Re: Problems with BLCR?

Date view	Thread view	Subject view	Author view	Attachment view

From: Pradeep Padala (ppadala_at_eecs_dot_umich_dot_edu)
Date: Tue Jul 26 2005 - 15:15:02 PDT

Next message: Paul H. Hargrove: "Re: Checkpointing"

Previous message: Paul H. Hargrove: "Re: Problems with BLCR?"
In reply to: Paul H. Hargrove: "Re: Problems with BLCR?"
Next in thread: Paul H. Hargrove: "Re: Problems with BLCR?"
Reply: Paul H. Hargrove: "Re: Problems with BLCR?"

Hi Paul,
    Latest mail from Jeff mentioned this (He is busy with some 
conference and may be late in responding)

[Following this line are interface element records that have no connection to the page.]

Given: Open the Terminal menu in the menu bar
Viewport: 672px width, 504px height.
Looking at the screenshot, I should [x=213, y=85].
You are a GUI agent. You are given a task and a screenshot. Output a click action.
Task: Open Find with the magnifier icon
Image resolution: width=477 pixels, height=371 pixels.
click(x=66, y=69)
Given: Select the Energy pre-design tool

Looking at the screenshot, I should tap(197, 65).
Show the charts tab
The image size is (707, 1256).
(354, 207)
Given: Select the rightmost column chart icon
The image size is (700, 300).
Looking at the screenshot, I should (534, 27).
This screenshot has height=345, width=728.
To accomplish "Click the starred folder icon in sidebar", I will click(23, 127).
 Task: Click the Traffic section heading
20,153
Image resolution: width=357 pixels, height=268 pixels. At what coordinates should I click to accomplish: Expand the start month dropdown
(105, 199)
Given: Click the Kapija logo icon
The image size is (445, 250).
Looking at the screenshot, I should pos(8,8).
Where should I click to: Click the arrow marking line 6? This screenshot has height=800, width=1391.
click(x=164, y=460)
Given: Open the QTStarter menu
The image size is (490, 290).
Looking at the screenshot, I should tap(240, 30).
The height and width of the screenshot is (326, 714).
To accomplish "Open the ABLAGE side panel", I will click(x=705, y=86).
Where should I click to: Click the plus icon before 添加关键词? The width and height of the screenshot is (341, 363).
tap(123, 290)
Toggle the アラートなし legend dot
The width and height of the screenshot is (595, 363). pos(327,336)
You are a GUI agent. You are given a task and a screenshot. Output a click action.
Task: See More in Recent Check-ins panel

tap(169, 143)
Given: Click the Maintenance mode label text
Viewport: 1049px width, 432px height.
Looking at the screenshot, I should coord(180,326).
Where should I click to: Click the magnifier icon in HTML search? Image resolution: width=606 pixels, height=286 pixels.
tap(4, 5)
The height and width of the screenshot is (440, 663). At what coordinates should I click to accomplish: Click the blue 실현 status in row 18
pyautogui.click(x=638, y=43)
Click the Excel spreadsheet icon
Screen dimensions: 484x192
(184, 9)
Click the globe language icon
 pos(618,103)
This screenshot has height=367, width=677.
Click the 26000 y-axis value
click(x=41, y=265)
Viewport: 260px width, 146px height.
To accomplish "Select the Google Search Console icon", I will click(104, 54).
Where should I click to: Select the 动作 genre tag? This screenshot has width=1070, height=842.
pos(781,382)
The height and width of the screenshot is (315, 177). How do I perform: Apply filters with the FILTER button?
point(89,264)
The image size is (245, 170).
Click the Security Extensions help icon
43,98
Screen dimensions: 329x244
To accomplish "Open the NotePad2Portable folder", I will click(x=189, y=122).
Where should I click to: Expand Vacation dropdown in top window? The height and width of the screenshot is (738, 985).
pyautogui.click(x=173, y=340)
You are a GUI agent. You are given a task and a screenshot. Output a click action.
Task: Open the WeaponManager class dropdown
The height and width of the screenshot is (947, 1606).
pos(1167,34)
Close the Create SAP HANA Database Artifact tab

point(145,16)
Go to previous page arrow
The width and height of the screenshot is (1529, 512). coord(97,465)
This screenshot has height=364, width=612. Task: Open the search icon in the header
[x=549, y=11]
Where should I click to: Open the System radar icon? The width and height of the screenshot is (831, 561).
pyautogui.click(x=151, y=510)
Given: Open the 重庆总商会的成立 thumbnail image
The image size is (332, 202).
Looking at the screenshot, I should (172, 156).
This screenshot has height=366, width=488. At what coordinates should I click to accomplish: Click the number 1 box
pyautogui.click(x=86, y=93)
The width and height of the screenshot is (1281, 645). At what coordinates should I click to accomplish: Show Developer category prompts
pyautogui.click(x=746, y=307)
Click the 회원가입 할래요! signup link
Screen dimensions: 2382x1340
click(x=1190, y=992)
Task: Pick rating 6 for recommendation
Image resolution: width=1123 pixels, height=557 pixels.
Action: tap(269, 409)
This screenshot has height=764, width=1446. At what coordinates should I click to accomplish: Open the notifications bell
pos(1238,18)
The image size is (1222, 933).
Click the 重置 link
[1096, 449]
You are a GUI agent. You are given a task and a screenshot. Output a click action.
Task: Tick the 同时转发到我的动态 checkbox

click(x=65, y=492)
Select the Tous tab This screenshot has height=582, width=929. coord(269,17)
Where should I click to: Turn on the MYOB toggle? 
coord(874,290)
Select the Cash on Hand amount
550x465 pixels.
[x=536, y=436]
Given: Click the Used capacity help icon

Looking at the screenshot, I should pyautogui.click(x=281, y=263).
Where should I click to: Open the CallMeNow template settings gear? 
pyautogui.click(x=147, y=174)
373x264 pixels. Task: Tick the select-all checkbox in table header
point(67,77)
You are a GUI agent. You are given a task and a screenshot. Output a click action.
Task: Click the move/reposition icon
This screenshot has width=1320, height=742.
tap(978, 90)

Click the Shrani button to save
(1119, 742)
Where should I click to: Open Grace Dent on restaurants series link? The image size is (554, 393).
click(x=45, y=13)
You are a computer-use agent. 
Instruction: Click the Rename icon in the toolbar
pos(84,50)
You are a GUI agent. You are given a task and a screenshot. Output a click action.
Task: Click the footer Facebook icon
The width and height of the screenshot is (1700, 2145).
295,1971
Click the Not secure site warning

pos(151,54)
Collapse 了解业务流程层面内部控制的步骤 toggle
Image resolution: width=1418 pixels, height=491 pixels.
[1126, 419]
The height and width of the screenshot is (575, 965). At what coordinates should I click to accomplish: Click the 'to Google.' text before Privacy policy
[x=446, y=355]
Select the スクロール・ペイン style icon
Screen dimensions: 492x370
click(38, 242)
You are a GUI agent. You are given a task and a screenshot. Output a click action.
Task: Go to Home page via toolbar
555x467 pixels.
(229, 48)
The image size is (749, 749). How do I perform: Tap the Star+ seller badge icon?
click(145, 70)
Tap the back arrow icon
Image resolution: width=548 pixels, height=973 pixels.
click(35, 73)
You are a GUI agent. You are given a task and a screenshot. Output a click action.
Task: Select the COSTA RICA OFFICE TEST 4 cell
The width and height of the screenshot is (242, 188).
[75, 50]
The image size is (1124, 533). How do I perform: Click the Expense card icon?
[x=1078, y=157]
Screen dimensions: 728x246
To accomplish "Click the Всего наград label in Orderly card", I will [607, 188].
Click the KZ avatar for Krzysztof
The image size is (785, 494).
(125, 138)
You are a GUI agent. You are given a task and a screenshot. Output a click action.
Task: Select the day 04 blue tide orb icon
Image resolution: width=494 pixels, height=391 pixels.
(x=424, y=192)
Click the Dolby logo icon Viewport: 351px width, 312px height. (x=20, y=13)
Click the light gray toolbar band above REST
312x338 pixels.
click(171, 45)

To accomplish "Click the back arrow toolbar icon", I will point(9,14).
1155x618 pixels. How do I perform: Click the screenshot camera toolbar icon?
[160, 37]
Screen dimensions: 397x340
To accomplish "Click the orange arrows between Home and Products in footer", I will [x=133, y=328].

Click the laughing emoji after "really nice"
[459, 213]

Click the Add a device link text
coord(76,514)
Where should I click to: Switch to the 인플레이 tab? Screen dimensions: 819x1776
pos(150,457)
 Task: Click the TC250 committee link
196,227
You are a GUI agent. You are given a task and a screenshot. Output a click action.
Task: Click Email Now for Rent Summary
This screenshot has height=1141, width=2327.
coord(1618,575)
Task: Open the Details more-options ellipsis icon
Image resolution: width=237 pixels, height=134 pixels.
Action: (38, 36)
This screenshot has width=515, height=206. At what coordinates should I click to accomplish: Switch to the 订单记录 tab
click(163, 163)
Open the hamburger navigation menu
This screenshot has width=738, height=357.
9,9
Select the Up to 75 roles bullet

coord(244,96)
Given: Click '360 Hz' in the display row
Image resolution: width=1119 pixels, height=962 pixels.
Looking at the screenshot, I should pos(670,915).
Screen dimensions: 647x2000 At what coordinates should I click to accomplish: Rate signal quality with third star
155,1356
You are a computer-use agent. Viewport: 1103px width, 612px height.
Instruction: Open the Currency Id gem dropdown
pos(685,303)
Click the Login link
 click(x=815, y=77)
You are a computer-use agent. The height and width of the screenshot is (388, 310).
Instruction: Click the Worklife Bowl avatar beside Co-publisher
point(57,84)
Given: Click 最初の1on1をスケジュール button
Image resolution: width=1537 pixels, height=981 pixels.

-------- Original Message --------
Subject: Re: cr
Date: Tue, 26 Jul 2005 06:43:22 -0600
From: Jeff Squyres <[email protected]>
To: Pradeep Padala <ppadala_at_eecs_dot_umich_dot_edu>

Yes, without libaio parallel processes checkpointed / restarted just
fine.

I see the problem -- only libaio.so.1 exists (not libaio.so).  This is
why the linker doesn't find it.  Did you remove an RPM yesterday or
something?  IIRC, the libaio.so file is in the libaio-devel RPM...?
----------------------------------
     I fixed the aio rpm and I am waiting for him to re-test the mpi 
programs. Is linking with aio a problem for blcr?

-- 
Pradeep Padala
http://ppadala.blogspot.com

Paul H. Hargrove wrote:
> Sorry to have replied before reading other replies which said the same 
> thing.
> 
> I just reread the relavent parts of the BLCR sources and see just a few 
> places where EBUSY might be generated:
> 
> + PID conflict.
> + Restore of a FIFO (aka named pipe) in which there is data buffered in 
> the pipe.  A "solution" here would be to delete and recreate the FIFO. 
> We need a better behavior in BLCR, but can't yet do anything more 
> intelligent.
> + Some "should never happen" file restore cases.
> 
> In all three cases, there should be a warning/error message in the 
> system log file.  Please let me know what you find in /var/log/messages 
> (or equivalent).
> 
> -Paul
> 
> Paul H. Hargrove wrote:
> 
>> Typically this is an indication that the original pids are (still) in 
>> use.  My guess is that the originaly mpi processes are still running.
>>
>> -Paul
>>
>> Jeff Squyres wrote:
>>
>>> A user was having problems with LAM + BLCR, so I got a guest account 
>>> on his cluster and gave it a whirl.  With my own build of LAM/MPI, 
>>> I'm able to checkpoint just fine (i.e., I get N+1 checkpoint files).  
>>> But when I try to restart, I get the following error:
>>>
>>> [jeff@linf1 ~]$ cr_restart context.4037
>>> cri_syscall(CR_OP_RSTRT_REQ, &req): Device or resource busy
>>> cri_syscall(CR_OP_RSTRT_REQ, &req): Device or resource busy
>>> cri_syscall(CR_OP_RSTRT_REQ, &req): Device or resource busy
>>> cri_syscall(CR_OP_RSTRT_REQ, &req): Device or resource busy
>>>
>>> What does this mean?
>>>
>>> I had checkpointed a simple "hello world" MPI application (4 MPI 
>>> processes) on a single node.
>>>
>>> The user has already been in contact with Paul -- from his initial 
>>> post on the LAM list 
>>> (http://www.lam-mpi.org/MailArchives/lam/2005/07/11015.php):
>>>
>>> "P.S. I am using a patched version of blcr to make it work on FC4. The
>>> patch was given to me by Paul Hargrove."
>>>
>>> The specific version of BLCR in use is:
>>>
>>> [jeff@linf1 ~]$ cr_restart --version
>>> cr_restart version 0.4.pre1_snapshot_2005_06_27
>>>
>>> Sidenote: I notice that cr_checkpoint has a "--version" switch, but 
>>> it is not listed in "cr_checkpoint --help" (which was somewhat 
>>> confusing).  Ditto for cr_run.

Next message: Paul H. Hargrove: "Re: Checkpointing"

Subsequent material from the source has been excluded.